* [Dataset]
-- Opening Marker --
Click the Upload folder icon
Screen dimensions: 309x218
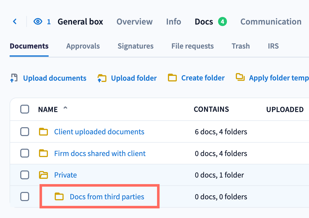(102, 78)
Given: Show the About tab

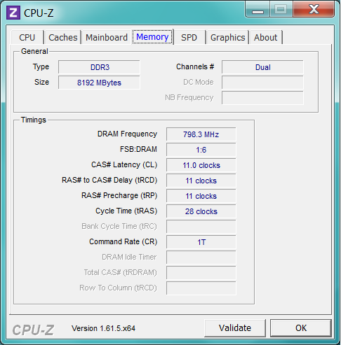Looking at the screenshot, I should (x=266, y=37).
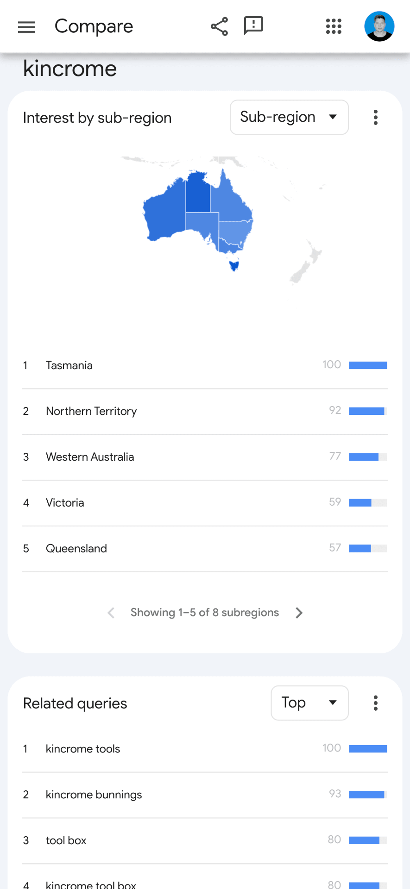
-- Closing Marker --
* [Task to complete]
Repeat the records above exactly, without pictures.

* [Output for this task]
Click the Upload folder icon
Screen dimensions: 309x218
(102, 78)
Given: Show the About tab

Looking at the screenshot, I should (x=266, y=37).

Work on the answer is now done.